Now, that’s extremely relevant for a church like Lion of Judah. A Latino church in the middle of Boston which by all accounts is a very international multinational city, but still it’s in the United States. And so if you come here from another country and you are going to church you don’t have to feel like ‘I have to fit in with whatever everything else is going on here’. And that’s really good because we probably don’t want to fit in there and everything else that’s going on here, because there’s a lot of things going on here that aren’t that great. But, more importantly is just this continuing idea that everyone is a full citizen, everyone is equal, everyone has the same value as everyone else, to come in and be a part of something.

So, we’re not joining them, everyone is joining Christ. So God is building that building and Jesus is the cornerstone. Now, we all know what a foundation is in our day and age we lay a foundation of concrete and steel, but in that day they used foundations of stones and the cornerstone, which we don’t really use any more, but the cornerstone was the stone in the corner, ok? And what happened was this stone was usually the biggest strongest stone and how it worked was that each of the stones in the foundation were based on the line of the cornerstone, so the cornerstone set the standard for the rest of the foundation. And also in just a way physics works, I don’t even fully understand it, the weight of the whole building within would be focused on that cornerstone. It’s kind of like this when you have two things next to each other, I don’t know if you study physics in high school college. It you push something even if it doesn’t move, it pushes back, it exerts an opposite and equal force. So, if you push on a wall, the wall pushes back. What the cornerstone does it pushes back against everything so that it’s all pushing against each other and it creates a very strong foundation.

And so, what Jesus act says in this sense is he is the cornerstone that’s holding everything together. He lines everything, he makes sure everything is in place. He supports the whole structure. So, really the church is built on the foundation of the Apostles and prophets which in turn are built on the foundation of Jesus. And that’s what’s going on here. Paul saying ‘look, this church is a building, is a house that God is creating on this foundation, which is the Apostles and prophets who are in turn build on the foundation of Jesus Christ, or they’re aligned in Jesus Christ and they are supported by Jesus Christ.

So, if we want to know what we stand on we look to the word and we look at Jesus Christ and we look at the Apostles and prophets. That’s fairly straightforward. But as we go on we find contrary to what some of us may think, we don’t build the house on the foundation of the Apostles and the prophets. We don’t build the house around this cornerstone of Jesus Christ, God does. God is the one that builds his church and I think that it’s very common for us to have the idea that we build the church on this foundation; that it’s our job to come in here, work things up, get things going, get people excited and build a church.

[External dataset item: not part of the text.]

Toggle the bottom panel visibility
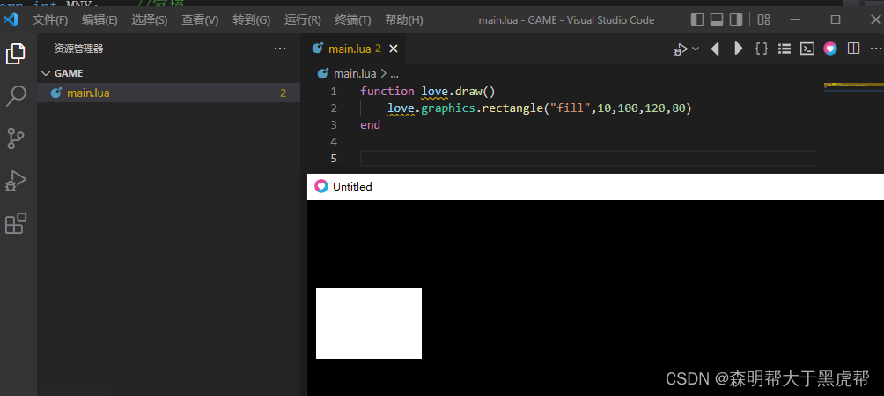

Now, what we’re doing here in this Saturday evening service is in essence building a new church. And I believe God has called us to be a part of that. But we need to remember at all times that God is the one who builds the church. In fact, it says that, in verse 22, “….you are being built together into a dwelling place for God”.

In a sense we are the materials God uses to build the church. Greg, you’re the scaffolding, and Sonia you’re the front porch, I don’t know why, you know, you’re the column over here. You know, we’re each a part of the building, we’re a part of the structure. And so often we do think of this building as the church but we’re the church. This is the church, you are the church. I had a pastor back home who actually would call the church, church. He said ‘listen, church’, and then he’d go on. He said ‘I want to tell you something, church’ and then he would go on. and I thought that was really cool because he reminded us every week that we are the church, because we are the materials that God uses to build this structure, this house, this mix metaphor. We’re the materials.

And another interesting thing. He’s mixed the metaphors and I don’t know what to do with this. I’m having a really hard time with this but, it says “….in him the whole building is joined together and grows into a holy temple”.

So, he’s talking about the Jews and gentiles joined together in one building and then he says “….in him also you the gentiles are being built together into a dwelling place for God”.

So, you’re the gentiles are a house. So now we have one house that’s two houses. And I think basically what the idea is that there’s one big church, you know, every Christian, every believer, everyone who’s been called by God is the church, they’re the building materials for that building. But at the same time there’s all these small groups of people, all these local congregations. You know, for us, Lion of Judah, we’re a church, in fact this service is kind of a little church building that’s next to the big church building. You know, and we’re building a new sanctuary next door eventually and I guess we’re going to have two sanctuaries, so we’re going to have like two churches.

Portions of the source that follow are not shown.